◆ Tasks for this exercise:
1. Translate this sentence from the bailout commentary into Spanish: "Truth be told, no one can really say whether the legislation will be effective."
2. Write the next part of the bailout commentary, picking up after its final sentence.

◆ Document extract:
□ □ □ □

Sunday, October 05, 2008

The "Mystery" Will Unfold, or Hold Onto Your Wallet!

Nothing is “foolproof” in the hands of a sufficiently talented fool! - GWB

If ever there was a time to “follow the money” in search of the true meaning and effect of a major historical mystery event, now is the time. The Congressional approval of a $700 Billion bailout of the financial industry has many economists shaking and scratching their heads. Under intense pressure from a Bush Administration panic campaign that the nation faced an economic collapse not seen since the Great Depression, the House of Representatives reversed course within a week and approved the amended measure. Truth be told, no one can really say whether the legislation will be effective. The simple reason is that there is so little definitive detail and guidance in the law, that no one can realistically say what steps will be taken to “rescue” the economy. That is what the Bush Administration sought and received in this latest crisis gambit the Bush administration is so famous for managing. The “mushroom cloud” images predicted and promoted in connection with the “Weapons of Mass Destruction” prepared by Saddam Hussein for launch against the US and its allies provide an apt simile.

□ □ □ □

◆ Extracted entries:
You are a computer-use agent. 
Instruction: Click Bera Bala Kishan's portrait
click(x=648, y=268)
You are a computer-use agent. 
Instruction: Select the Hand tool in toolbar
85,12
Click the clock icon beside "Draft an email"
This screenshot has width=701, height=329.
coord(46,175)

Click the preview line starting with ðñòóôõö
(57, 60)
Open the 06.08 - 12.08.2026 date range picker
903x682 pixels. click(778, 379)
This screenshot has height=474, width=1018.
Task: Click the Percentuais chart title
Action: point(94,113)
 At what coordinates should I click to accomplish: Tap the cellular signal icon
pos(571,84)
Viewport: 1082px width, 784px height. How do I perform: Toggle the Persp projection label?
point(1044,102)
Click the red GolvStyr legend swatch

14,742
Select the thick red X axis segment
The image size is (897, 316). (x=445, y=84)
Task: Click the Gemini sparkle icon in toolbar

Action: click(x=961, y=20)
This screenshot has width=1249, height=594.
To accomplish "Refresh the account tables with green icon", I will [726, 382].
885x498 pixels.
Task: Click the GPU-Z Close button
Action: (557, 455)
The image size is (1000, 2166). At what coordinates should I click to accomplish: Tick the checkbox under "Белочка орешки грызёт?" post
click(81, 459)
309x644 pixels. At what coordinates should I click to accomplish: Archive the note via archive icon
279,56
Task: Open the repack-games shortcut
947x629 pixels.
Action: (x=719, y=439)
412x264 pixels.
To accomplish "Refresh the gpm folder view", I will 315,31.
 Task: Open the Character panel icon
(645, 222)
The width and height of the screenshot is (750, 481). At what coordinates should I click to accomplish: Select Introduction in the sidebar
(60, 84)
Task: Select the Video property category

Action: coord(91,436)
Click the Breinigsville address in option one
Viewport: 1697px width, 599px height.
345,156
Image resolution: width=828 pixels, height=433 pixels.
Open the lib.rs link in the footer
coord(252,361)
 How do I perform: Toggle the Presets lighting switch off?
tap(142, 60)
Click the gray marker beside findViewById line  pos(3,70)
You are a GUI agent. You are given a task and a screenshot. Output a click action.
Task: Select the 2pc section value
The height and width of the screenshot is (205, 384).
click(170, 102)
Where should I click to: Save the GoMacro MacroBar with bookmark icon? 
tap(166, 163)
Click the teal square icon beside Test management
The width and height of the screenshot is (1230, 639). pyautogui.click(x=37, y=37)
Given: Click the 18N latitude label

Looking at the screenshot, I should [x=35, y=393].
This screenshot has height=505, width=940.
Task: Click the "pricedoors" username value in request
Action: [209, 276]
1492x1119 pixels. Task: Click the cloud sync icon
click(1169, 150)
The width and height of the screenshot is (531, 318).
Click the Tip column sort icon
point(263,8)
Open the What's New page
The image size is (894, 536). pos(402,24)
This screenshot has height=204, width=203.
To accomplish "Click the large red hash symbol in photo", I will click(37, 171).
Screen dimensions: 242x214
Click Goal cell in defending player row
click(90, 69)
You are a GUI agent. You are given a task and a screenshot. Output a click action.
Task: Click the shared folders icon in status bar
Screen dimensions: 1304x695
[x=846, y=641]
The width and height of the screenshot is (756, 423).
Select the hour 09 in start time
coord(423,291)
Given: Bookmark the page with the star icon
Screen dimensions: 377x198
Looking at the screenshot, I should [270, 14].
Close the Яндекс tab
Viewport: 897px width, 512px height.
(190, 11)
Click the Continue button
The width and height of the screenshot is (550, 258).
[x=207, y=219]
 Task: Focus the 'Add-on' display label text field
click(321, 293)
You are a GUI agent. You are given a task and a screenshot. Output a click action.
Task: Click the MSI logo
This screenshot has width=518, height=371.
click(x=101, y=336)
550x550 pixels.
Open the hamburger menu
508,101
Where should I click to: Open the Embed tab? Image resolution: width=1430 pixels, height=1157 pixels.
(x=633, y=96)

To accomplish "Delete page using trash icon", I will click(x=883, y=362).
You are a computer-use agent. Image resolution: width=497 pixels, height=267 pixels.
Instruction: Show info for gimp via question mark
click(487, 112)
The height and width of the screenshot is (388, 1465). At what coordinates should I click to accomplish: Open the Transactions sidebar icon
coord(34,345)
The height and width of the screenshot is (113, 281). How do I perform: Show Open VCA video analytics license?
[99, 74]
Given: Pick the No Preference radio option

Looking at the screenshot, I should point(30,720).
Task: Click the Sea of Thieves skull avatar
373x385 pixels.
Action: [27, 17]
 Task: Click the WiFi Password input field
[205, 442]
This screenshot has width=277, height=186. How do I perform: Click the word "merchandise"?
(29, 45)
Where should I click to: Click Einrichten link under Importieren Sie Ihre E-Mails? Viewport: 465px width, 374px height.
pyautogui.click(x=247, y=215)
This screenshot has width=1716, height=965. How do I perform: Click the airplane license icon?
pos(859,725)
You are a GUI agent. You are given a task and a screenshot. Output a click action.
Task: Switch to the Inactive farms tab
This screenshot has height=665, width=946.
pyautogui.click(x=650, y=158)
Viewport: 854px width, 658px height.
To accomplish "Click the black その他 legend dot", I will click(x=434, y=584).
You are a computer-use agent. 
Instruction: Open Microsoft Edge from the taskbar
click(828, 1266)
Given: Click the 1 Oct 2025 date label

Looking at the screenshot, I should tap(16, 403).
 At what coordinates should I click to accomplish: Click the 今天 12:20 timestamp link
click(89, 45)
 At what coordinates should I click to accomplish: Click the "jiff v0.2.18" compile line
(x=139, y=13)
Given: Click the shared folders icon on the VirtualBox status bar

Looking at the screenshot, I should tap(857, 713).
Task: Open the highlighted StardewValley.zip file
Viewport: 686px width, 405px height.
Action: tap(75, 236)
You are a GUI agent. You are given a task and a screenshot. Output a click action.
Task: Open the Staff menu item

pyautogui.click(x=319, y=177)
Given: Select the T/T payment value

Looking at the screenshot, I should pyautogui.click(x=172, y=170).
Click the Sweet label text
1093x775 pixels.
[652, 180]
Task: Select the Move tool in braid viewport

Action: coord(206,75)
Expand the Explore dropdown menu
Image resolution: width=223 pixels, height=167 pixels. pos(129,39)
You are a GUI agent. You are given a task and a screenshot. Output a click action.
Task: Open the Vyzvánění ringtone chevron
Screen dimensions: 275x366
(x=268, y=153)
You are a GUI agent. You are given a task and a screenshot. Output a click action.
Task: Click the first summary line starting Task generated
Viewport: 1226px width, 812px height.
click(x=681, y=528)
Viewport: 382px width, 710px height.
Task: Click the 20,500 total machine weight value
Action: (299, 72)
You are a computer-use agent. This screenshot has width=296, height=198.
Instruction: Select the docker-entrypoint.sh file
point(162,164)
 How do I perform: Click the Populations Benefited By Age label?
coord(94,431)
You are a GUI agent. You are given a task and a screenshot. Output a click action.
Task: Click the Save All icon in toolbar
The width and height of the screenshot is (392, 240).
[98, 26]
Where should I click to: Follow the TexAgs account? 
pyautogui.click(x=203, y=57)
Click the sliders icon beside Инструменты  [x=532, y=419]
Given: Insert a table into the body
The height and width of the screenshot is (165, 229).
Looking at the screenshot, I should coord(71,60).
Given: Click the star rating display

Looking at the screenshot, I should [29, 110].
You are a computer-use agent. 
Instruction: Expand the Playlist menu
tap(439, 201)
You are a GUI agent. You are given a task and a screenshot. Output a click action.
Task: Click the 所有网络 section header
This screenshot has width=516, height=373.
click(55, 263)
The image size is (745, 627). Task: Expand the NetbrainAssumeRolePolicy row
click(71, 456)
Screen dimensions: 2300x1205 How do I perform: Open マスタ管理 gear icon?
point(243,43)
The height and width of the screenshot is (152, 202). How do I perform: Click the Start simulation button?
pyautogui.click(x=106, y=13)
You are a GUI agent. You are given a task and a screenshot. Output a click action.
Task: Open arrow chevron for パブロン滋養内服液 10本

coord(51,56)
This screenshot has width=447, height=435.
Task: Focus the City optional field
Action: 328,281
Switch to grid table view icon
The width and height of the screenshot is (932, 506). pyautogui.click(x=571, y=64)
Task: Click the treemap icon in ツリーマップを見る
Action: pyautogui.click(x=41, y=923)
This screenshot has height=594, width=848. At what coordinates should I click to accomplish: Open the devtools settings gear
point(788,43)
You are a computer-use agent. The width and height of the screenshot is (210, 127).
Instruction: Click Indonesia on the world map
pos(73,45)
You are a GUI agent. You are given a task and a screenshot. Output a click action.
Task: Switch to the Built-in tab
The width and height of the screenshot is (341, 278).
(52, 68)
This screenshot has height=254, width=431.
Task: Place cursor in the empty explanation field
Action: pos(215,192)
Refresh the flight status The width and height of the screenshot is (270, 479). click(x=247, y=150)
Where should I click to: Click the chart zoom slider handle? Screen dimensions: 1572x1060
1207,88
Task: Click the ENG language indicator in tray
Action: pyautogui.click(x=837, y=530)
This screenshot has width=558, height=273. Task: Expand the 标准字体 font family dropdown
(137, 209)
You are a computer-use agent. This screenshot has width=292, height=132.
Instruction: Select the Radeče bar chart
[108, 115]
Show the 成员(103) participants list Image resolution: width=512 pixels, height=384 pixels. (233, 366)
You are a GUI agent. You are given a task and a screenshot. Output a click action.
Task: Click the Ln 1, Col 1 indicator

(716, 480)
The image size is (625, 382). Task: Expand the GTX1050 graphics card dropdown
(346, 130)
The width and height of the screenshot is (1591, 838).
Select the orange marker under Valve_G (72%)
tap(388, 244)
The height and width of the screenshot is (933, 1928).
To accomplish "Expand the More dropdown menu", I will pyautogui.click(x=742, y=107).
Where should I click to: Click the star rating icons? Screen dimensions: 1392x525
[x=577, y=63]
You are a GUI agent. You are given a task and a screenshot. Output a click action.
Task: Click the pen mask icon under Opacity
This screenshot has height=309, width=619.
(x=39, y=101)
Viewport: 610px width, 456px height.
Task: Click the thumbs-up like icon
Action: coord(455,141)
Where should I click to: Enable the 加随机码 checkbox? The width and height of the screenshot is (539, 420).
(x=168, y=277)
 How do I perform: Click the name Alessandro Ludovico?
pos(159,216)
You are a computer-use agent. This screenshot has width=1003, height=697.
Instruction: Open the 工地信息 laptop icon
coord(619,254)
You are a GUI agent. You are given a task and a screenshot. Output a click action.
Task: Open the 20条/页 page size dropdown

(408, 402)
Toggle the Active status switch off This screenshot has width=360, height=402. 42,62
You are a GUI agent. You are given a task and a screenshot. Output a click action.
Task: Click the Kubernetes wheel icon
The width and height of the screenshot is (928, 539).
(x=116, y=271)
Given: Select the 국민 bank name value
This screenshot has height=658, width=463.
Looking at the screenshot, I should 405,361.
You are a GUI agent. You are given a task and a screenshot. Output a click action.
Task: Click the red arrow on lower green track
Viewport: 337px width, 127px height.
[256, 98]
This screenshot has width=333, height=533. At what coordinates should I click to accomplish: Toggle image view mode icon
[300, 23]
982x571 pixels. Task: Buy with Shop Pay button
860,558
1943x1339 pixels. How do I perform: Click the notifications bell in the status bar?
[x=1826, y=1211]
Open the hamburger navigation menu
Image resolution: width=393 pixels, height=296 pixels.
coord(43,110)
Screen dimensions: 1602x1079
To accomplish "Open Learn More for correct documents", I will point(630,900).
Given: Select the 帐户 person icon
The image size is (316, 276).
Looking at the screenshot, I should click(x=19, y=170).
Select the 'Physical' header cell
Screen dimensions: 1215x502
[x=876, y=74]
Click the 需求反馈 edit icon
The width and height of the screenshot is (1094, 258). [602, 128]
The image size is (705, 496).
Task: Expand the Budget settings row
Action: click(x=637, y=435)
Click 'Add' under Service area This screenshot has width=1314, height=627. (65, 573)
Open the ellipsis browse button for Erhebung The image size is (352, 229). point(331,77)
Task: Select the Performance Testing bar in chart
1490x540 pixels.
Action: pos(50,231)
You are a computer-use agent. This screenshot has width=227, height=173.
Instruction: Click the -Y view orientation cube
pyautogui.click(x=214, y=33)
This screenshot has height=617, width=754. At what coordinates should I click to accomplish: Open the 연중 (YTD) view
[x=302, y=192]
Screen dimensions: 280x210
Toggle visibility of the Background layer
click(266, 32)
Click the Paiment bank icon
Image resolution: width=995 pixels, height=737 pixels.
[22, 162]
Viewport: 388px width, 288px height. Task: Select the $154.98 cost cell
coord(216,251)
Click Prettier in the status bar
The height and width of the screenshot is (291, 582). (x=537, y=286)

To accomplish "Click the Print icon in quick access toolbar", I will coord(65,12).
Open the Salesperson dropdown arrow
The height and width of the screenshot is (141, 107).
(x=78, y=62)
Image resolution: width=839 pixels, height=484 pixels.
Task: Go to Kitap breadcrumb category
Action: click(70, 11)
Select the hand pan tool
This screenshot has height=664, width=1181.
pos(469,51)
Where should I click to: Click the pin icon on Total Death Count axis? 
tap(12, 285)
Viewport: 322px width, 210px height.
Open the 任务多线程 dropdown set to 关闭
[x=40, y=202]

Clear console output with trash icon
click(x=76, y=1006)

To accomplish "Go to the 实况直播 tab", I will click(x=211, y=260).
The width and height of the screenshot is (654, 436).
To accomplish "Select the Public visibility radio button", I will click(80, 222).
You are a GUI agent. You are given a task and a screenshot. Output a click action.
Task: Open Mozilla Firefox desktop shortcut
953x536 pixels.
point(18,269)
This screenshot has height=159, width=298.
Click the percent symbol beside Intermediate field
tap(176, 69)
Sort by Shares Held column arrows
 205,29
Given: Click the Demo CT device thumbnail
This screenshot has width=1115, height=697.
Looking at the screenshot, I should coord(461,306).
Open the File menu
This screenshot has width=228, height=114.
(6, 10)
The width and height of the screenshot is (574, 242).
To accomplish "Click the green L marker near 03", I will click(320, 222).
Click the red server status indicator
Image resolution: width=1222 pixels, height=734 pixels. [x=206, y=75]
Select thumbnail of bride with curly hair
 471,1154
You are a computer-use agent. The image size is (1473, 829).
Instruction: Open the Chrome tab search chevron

□ □ □ □

◆ Responses for each task:
1. A decir verdad, nadie puede afirmar realmente si la legislación será eficaz.

2.
If anyone questions whether the game is still afoot, consider the hedging coming from one hedge fund and financial market specialist:
“Investors still have to face some significant challenges in the broad economy that can’t be magically removed by a group of our Congressional leaders,” said Marc D. Stern, the chief investment officer at Bessemer Trust. “Investors have to confront a series of unknowns in the weeks ahead that can be disconcerting.”

Banking CEO’s are disembarking their perilous flights of fancy at this point because they want to cash in on the security of the multi-million dollar golden parachutes they will receive to ease their landings. And who could blame them? The recent departure of one of these "captains of industry" with a $17 Million plus severance package, after only three weeks in the job before his failed bank was sold, attests to the rampant greed and insanity that has ruled Wall Street since the removal of nearly all regulatory controls during the last eight years. If you have a truly “free market” economy, why not expect a “free lunch?”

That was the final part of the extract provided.